- [Items listed in a dataset]
----------
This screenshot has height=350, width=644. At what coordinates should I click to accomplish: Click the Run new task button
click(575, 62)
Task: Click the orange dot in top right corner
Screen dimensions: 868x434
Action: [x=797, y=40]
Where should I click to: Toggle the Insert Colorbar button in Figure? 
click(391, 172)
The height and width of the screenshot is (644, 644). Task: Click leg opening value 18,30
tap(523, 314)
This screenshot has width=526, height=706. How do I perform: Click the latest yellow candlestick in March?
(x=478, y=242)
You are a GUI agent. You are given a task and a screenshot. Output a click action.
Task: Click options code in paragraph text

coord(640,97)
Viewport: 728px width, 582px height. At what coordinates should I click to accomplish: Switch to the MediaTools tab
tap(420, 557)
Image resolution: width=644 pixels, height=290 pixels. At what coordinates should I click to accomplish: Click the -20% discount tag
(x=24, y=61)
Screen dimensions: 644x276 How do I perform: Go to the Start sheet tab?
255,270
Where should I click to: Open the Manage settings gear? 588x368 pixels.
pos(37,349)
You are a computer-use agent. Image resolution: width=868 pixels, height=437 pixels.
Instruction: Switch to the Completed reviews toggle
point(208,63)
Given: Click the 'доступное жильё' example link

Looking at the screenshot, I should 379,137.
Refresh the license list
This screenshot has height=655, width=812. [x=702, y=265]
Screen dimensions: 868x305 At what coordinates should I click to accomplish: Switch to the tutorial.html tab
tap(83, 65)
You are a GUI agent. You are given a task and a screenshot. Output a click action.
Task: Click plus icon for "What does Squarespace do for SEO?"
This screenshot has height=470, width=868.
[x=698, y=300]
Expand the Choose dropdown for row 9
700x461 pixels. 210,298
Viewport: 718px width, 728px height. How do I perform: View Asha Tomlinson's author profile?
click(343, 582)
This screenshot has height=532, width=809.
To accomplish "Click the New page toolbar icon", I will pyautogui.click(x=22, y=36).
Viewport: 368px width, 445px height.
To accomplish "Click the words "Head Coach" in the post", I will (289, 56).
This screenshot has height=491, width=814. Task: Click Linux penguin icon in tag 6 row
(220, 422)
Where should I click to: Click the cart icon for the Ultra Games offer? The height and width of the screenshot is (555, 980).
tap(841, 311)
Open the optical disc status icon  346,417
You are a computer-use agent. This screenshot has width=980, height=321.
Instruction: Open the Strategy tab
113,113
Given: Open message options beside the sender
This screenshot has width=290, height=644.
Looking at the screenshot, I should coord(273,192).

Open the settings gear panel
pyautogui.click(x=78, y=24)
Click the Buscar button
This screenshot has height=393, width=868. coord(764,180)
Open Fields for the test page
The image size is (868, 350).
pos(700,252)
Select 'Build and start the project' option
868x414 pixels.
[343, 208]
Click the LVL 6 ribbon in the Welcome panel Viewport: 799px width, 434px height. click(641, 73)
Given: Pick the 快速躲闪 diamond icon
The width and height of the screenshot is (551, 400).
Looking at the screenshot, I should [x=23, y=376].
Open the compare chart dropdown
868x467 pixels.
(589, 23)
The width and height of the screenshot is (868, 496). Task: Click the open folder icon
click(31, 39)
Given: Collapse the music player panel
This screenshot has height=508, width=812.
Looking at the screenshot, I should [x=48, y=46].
----------
- [What you are asked to do] Each line must be given again exactly as written above.

- [Exercise output]
This screenshot has height=350, width=644. At what coordinates should I click to accomplish: Click the Run new task button
click(575, 62)
Task: Click the orange dot in top right corner
Screen dimensions: 868x434
Action: [x=797, y=40]
Where should I click to: Toggle the Insert Colorbar button in Figure? 
click(391, 172)
The height and width of the screenshot is (644, 644). Task: Click leg opening value 18,30
tap(523, 314)
This screenshot has width=526, height=706. How do I perform: Click the latest yellow candlestick in March?
(x=478, y=242)
You are a GUI agent. You are given a task and a screenshot. Output a click action.
Task: Click options code in paragraph text

coord(640,97)
Viewport: 728px width, 582px height. At what coordinates should I click to accomplish: Switch to the MediaTools tab
tap(420, 557)
Image resolution: width=644 pixels, height=290 pixels. At what coordinates should I click to accomplish: Click the -20% discount tag
(x=24, y=61)
Screen dimensions: 644x276 How do I perform: Go to the Start sheet tab?
255,270
Where should I click to: Open the Manage settings gear? 588x368 pixels.
pos(37,349)
You are a computer-use agent. Image resolution: width=868 pixels, height=437 pixels.
Instruction: Switch to the Completed reviews toggle
point(208,63)
Given: Click the 'доступное жильё' example link

Looking at the screenshot, I should 379,137.
Refresh the license list
This screenshot has height=655, width=812. [x=702, y=265]
Screen dimensions: 868x305 At what coordinates should I click to accomplish: Switch to the tutorial.html tab
tap(83, 65)
You are a GUI agent. You are given a task and a screenshot. Output a click action.
Task: Click plus icon for "What does Squarespace do for SEO?"
This screenshot has height=470, width=868.
[x=698, y=300]
Expand the Choose dropdown for row 9
700x461 pixels. 210,298
Viewport: 718px width, 728px height. How do I perform: View Asha Tomlinson's author profile?
click(343, 582)
This screenshot has height=532, width=809.
To accomplish "Click the New page toolbar icon", I will pyautogui.click(x=22, y=36).
Viewport: 368px width, 445px height.
To accomplish "Click the words "Head Coach" in the post", I will (289, 56).
This screenshot has height=491, width=814. Task: Click Linux penguin icon in tag 6 row
(220, 422)
Where should I click to: Click the cart icon for the Ultra Games offer? The height and width of the screenshot is (555, 980).
tap(841, 311)
Open the optical disc status icon  346,417
You are a computer-use agent. This screenshot has width=980, height=321.
Instruction: Open the Strategy tab
113,113
Given: Open message options beside the sender
This screenshot has width=290, height=644.
Looking at the screenshot, I should coord(273,192).

Open the settings gear panel
pyautogui.click(x=78, y=24)
Click the Buscar button
This screenshot has height=393, width=868. coord(764,180)
Open Fields for the test page
The image size is (868, 350).
pos(700,252)
Select 'Build and start the project' option
868x414 pixels.
[343, 208]
Click the LVL 6 ribbon in the Welcome panel Viewport: 799px width, 434px height. click(641, 73)
Given: Pick the 快速躲闪 diamond icon
The width and height of the screenshot is (551, 400).
Looking at the screenshot, I should [x=23, y=376].
Open the compare chart dropdown
868x467 pixels.
(589, 23)
The width and height of the screenshot is (868, 496). Task: Click the open folder icon
click(31, 39)
Given: Collapse the music player panel
This screenshot has height=508, width=812.
Looking at the screenshot, I should [x=48, y=46].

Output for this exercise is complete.